At a very short distance further is another interesting little village, Rum by name. It is situated close under the mountains, the soil of which is very friable. A terrible landslip occurred in 1770; the noise was heard as far as Innsbruck, where it was attributed to an earthquake. Whole fields were covered with the débris, some of which were said to be carried to a distance of a mile and a half; the village just escaped destruction, only an outlying smithy, which was buried, showed how near the danger had come. If time presses, this excursion may be combined with the last, and the Loreto-Kirche taken on the way back to Hall.


[1] Ball’s Central Alps.

[2] Pasture-ground lying at the base of a mountain.

[3] Alpine herdsman.

[4] Respecting the curious idea of the kalte Pein, consult Alpenburg, Mythen Tirols; Vernalken, Alpensagen; Beckstein, Thuringer Sagenbuch. See also Dr. Dasent’s remarks about Hel in Popular Tales from the Norse; and Dante (notably Inferno, cantos vi. xxii. xxiv.) introduces cold among the pains of even the Christian idea of future punishment.

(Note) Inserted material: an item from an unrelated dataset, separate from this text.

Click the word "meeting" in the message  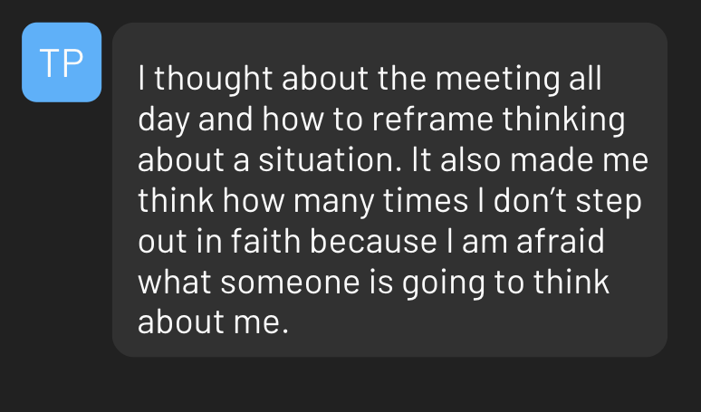(x=497, y=79)
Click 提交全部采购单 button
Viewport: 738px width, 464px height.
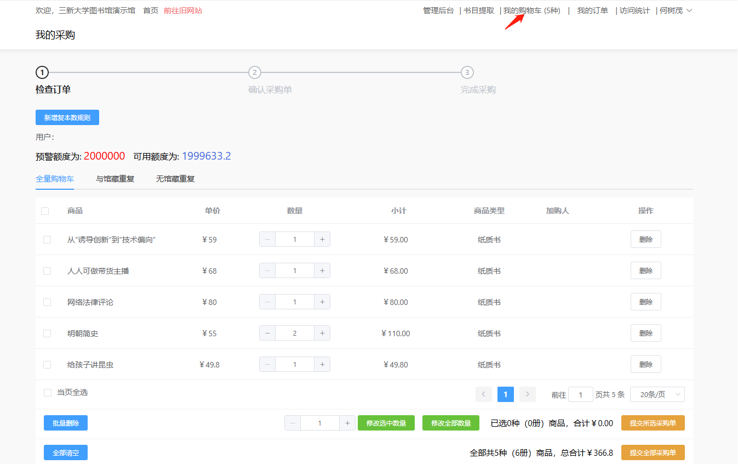click(x=653, y=452)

[5] Here we have quite the Etruscan idea of providing against after-death needs with appliances connected with the mortal state. Dennis (Cities and Cemeteries of Etruria, vol. i. p. 34) mentions more material traces of Etruscan beliefs at Matrei, on the north side of the Brenner. Somewhat further south more important remains still have of late years been unearthed, as we shall have occasion to note by-and-by.

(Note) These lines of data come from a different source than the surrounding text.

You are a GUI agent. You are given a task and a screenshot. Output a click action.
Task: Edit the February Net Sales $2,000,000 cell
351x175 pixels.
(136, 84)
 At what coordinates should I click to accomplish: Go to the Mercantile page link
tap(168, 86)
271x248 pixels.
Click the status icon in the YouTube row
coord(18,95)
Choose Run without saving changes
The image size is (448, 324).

The story in the text, in its depiction of self-devotion, has much analogy with a Chinese legend told to me by Dr. Samuel Birch, of the British Museum, concerning a man who sacrifices his own life in order to put himself on fighting terms with a cruel spirit which torments that of his dead companion. In its details it is like the story I have pointed out in Folklore of Rome (the ‘Tale of the Pilgrim Husband,’ pp. 361–3 and xvii), as the most devious from Christian teaching of any of the legends I have met with in Rome; and it is particularly noteworthy in connexion with Mr. Isaac Taylor’s summary of the Etruscan creed (Etruscan Researches, p. 270). ‘The Turanian creed was Animistic. The gods needed no gifts, but the wants of the ancestral spirits had to be supplied: the spirits of the departed were served in the ghost-world by the spirits of the utensils and ornaments which they had used in life.’) And in effect we find in every collection of the contents preserved at the opening of Etruscan tombs, not only gems and jewellery and household utensils, but remains also of every kind of food.

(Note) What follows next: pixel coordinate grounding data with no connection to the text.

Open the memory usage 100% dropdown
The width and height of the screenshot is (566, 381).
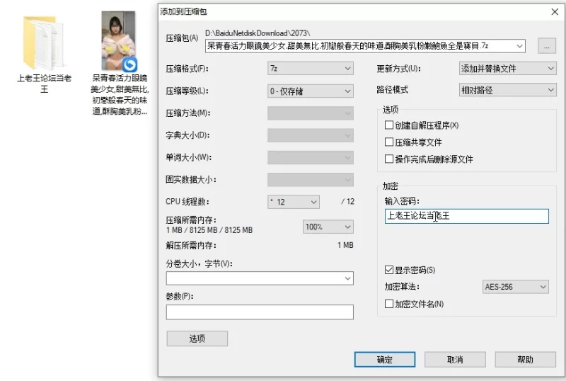tap(328, 227)
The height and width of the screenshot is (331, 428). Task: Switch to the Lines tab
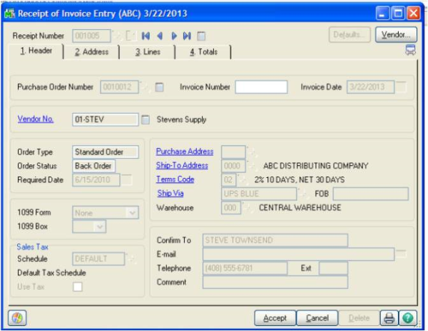(148, 52)
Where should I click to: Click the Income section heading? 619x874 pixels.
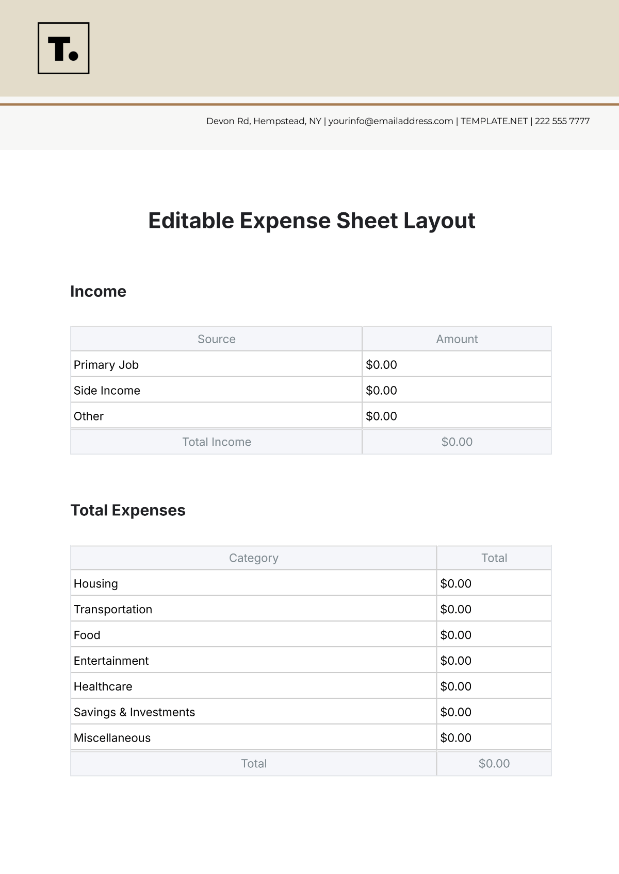point(98,291)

[6] There is something like this in Dean Milman’s Annals of St. Paul’s Cathedral:—‘“Others,” adds Bishop Braybroke, “by the instigation of the devil, do not scruple to play at ball, and other unseemly games, within the church (he is speaking of St. Paul’s), breaking the costly painted windows, to the amazement of the spectators.”’ Speaking of the post-Reformation period, the Dean adds: ‘If, when the cathedral was more or less occupied by sacred subjects, the invasion of the sanctuary by worldly sinners resisted all attempts at suppression; now, that the daily service had shrunk into mere forms of prayer, at best into a mere ‘Cathedral Service,’ ... it cannot be wondered at that the reverence, which all the splendour of the old ritual could not maintain, died away altogether as Puritanism rose in the ascendant.’ Mr. Longman, however (The Three Cathedrals, p. 54–6), quotes the very stringent regulations which were issued for the repression of such practices: perhaps the legend constructor would say, these afford the reason why, though St. Paul’s was profaned like the church of Achensee, it did not ‘likewise perish.’

[7] Nork (Mythologie der Volksagen, vol. ix. p. 83) gives other significations to horse-shoes found in the walls of old churches, but does not mention this instance. Concerning the origin of the superstition about vampires, see Cox’s Mythology of the Aryan Nations, vol. i. p. 363; also p. 63 and p. 429.